- **ЧТО ТРЕБУЕТСЯ**: Выпишите по порядку все номера, которые в извлечённом тексте стоят в скобках после знака «№».

- **ИЗВЛЕЧЁННЫЙ ТЕКСТ**:
Вольтер и его книга о Петре Великом - Евгений Францевич Шмурло
Шрифт:
Интервал:
Закладка:
Забрасывая Вольтера своими критическими замечаниями, поучительными наставлениями, петербургские рецензенты не всегда, однако, оказывались безупречными сами; к счастью для них, автор книги не в состоянии был проверить их промахов, если только это не были явные противоречия, как, например, в вопросе о правописании имен ван-Гаада или Воронежа. Промахи, ниже указываемые, характерны как доказательство того, что Вольтер пользовался некоторыми источниками русского происхождения, оставшимися Петербургу неизвестными. Вольтер мог ошибаться, говоря, что Великая Пермия в более позднее время называлась «Соликамом», но, конечно, он был ближе к истине, чем Миллер, утверждавший, будто «Великая Пермия никогда не меняла своего имени», что «Соликамск простой, маленький городок в этой области» – он, очевидно, забыл о существовании «Соликамского края» (№ 65). Сочинение Котошихина, во времена Вольтера и Миллера, еще лежало под спудом, но утверждать, как это сделал петербургский академик, что «в России ничего не известно» о том, что рассказывал Вольтер про выбор царских невест[375], – отрицать все огулом, значило тоже не стоять близко к истине (№ 126). Миллер имел основание ссылаться на официальную грамоту, говоря, что Алексей назначил сына своего Федора «перед смертью» преемником; но и Вольтер не ушел далеко от истины, утверждая, что Федор объявлен был наследником престола «за год до смерти отца»: известно, что царевич Федор был показан народу в день нового года, 1 сентября 1674 г. (№ 139). «Царевна Софья писала стихи», сказал Вольтер; Миллер не решился прямо противоречить ему, однако категорически заявил: «не знаю, откуда взято это; ни в одних рукописных записках я не нашел указаний на этот факт, и не слышал тоже ни от кого» (№ 156). «Красное Крыльцо» Вольтер перевел словами: «Krasnoi Kryletz» – что это? Невольное искажение, понятное в устах человека, для которого русский язык не был родным (№ 148)? Миллер не желал смешивать Ледовитый океан (mer Glaciale) с Белым морем, и когда Вольтер выразился, что царь, построив в Архангельске корабль, поехал по Ледовитому океану (s’embarqua sur la mer Glaciale), то он поправил его (№ 186); однако в другом случае сам же допустил выражение: «в России существовали корабли со времен царя Ивана Васильевича, как на Ледовитом океане, так и на Каспийском море» (tant sur mer Glaciale que Caspienne) (№ 116).

- **ИСХОДНЫЕ ДАННЫЕ**:

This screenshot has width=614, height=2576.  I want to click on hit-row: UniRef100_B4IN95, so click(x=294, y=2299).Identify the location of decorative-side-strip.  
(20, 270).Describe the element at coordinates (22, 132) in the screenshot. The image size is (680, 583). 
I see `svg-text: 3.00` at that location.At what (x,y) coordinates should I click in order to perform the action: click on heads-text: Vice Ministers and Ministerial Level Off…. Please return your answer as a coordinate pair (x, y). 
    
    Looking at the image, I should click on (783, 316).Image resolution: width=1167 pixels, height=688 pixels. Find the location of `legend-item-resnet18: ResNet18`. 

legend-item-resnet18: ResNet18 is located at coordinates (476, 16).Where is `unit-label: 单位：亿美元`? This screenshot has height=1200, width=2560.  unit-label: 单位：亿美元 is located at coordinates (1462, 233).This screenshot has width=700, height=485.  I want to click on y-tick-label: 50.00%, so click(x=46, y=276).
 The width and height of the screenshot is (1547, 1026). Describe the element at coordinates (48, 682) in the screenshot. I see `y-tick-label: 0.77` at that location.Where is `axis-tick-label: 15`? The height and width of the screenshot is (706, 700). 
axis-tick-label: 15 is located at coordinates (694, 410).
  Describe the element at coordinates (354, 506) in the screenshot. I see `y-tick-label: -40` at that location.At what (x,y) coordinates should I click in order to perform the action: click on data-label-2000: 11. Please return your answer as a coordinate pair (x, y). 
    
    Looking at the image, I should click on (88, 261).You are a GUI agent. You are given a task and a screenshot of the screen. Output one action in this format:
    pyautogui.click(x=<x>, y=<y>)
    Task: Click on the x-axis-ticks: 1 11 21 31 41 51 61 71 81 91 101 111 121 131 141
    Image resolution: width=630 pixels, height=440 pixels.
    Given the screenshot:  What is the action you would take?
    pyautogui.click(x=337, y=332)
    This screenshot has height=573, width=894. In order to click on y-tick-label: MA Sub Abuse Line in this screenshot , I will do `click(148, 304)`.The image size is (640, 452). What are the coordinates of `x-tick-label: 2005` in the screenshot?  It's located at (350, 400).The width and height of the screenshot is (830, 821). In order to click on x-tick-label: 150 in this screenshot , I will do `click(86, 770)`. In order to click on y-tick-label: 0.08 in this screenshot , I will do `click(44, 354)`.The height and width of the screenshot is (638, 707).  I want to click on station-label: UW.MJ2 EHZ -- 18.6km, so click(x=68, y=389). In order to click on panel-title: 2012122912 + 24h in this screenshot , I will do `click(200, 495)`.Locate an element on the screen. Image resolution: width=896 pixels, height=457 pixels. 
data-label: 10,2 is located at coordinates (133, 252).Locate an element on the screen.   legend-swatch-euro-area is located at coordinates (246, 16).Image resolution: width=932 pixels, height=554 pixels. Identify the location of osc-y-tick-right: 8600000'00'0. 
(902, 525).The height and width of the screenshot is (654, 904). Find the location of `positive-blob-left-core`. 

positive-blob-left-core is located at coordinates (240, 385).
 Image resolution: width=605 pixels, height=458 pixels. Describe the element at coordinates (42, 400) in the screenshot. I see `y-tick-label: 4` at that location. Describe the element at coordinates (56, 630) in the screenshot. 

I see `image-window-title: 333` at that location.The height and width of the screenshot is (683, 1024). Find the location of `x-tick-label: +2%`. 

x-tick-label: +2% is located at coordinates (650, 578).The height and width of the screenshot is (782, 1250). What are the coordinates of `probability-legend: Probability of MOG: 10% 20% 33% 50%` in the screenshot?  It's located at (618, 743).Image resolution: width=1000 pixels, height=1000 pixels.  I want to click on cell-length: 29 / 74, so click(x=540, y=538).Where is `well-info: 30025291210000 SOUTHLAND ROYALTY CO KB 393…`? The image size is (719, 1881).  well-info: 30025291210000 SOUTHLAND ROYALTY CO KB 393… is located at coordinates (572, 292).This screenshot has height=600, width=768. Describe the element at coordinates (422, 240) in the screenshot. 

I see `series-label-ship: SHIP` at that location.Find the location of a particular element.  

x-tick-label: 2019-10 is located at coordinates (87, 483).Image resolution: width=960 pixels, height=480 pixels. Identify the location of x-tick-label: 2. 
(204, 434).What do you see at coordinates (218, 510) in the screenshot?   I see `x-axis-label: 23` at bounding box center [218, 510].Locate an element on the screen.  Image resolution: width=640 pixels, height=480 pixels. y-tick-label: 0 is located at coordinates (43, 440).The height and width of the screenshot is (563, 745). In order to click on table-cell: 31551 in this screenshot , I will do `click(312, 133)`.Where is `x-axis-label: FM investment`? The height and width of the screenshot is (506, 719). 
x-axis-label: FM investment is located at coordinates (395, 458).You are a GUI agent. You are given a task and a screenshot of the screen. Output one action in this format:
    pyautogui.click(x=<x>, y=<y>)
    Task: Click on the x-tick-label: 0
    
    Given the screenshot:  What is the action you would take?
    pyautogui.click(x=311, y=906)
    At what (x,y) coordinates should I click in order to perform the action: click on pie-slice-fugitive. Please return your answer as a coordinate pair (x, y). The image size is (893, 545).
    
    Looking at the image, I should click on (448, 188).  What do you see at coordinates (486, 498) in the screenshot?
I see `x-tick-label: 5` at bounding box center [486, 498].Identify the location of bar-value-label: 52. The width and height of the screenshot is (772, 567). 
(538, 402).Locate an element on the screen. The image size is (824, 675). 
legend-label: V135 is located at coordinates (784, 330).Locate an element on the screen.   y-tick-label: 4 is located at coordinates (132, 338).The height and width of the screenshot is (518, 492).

- **ГОТОВЫЙ ОТВЕТ**: № 65, № 126, № 139, № 156, № 148, № 186, № 116